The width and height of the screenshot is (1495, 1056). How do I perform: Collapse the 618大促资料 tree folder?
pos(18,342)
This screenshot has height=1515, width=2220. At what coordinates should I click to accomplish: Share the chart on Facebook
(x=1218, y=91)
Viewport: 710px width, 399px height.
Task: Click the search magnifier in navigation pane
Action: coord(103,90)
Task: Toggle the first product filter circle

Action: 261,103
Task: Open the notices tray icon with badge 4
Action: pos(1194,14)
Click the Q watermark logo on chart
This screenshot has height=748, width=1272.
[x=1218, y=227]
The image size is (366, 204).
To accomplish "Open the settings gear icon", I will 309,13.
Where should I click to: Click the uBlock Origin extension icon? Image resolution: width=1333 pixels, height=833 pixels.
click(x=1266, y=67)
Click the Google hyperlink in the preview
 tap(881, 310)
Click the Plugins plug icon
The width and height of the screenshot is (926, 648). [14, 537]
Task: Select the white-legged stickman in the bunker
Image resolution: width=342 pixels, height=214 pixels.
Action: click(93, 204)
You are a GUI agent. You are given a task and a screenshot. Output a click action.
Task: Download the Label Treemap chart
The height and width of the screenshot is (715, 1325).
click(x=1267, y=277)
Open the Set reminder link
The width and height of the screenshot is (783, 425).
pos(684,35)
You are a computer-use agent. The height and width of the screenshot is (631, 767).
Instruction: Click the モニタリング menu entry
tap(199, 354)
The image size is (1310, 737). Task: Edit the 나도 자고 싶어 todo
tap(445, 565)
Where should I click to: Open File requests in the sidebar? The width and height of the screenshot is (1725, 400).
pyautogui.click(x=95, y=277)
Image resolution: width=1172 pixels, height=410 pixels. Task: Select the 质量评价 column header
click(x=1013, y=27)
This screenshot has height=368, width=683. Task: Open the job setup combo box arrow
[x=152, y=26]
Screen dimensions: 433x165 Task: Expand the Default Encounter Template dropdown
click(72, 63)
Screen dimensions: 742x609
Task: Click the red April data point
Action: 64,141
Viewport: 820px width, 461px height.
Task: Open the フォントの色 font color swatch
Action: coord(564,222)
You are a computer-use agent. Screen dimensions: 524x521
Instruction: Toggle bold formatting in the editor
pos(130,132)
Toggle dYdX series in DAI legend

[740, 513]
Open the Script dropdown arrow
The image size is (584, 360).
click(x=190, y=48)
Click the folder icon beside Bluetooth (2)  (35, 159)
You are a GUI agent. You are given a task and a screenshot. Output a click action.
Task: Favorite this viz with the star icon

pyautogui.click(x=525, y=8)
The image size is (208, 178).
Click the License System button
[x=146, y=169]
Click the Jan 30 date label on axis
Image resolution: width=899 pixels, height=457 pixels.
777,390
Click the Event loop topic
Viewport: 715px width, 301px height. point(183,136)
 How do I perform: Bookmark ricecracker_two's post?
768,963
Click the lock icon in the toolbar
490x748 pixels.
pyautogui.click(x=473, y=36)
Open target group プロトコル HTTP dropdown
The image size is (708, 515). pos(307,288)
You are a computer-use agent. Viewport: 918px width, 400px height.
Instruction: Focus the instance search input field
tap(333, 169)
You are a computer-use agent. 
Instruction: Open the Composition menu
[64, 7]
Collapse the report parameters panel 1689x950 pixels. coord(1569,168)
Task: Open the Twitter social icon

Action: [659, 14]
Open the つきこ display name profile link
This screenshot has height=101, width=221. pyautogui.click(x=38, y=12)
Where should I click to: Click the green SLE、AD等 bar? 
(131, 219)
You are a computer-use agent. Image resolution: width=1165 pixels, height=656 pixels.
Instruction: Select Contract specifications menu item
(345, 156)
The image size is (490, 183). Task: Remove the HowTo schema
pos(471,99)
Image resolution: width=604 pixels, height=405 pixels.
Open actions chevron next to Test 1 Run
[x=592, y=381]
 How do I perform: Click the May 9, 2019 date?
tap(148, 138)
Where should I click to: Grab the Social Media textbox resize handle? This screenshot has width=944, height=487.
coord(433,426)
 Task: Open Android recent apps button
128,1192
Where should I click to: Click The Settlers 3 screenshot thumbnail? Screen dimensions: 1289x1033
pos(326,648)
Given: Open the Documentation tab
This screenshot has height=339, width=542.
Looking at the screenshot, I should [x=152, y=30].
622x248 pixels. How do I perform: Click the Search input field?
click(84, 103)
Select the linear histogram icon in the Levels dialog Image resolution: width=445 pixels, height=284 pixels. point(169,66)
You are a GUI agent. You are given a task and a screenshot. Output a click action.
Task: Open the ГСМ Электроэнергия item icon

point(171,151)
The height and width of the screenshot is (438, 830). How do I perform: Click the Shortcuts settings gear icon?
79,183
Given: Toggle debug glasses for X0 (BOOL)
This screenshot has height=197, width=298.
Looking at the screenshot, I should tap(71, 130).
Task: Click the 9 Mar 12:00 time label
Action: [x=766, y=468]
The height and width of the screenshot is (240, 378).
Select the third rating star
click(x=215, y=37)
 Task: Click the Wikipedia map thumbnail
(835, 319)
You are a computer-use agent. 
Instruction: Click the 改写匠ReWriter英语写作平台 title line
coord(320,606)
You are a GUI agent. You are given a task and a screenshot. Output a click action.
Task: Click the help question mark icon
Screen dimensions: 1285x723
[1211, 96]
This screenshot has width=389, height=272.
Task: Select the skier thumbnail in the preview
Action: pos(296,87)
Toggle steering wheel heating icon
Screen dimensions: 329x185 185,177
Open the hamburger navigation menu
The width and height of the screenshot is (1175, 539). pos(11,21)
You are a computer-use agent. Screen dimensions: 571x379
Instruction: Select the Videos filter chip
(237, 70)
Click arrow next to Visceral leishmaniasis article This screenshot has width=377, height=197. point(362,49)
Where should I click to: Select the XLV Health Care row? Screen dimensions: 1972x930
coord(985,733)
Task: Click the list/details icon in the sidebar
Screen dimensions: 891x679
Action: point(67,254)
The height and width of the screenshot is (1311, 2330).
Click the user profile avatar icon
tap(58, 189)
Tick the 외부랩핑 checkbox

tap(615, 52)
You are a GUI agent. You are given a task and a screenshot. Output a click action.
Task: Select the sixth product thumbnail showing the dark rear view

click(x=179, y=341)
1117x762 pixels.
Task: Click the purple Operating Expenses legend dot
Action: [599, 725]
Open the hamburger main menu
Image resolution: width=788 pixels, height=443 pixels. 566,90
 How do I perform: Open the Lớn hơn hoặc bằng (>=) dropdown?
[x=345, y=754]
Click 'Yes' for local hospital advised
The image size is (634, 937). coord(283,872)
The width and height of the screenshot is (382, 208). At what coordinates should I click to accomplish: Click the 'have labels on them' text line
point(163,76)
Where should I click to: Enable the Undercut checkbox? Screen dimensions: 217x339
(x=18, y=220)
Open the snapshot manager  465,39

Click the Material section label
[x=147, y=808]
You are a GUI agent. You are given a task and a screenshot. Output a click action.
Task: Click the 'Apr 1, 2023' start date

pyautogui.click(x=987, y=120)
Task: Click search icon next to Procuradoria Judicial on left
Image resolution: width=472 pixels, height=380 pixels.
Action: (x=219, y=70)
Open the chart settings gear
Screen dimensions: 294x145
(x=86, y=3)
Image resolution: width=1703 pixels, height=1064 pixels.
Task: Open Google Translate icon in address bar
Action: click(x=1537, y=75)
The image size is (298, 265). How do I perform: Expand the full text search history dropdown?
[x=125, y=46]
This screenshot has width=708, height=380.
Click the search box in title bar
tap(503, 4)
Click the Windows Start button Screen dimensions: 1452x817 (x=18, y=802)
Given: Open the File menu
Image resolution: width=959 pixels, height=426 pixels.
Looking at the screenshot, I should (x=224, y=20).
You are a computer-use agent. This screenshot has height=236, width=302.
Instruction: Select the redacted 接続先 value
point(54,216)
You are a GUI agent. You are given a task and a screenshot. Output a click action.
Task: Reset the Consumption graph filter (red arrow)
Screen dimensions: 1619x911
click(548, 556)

============

:: WHAT TO DO ::
List every line from the rows above that contains the word "navigation".

:: TASK SOLUTION ::
Task: Click the search magnifier in navigation pane
Open the hamburger navigation menu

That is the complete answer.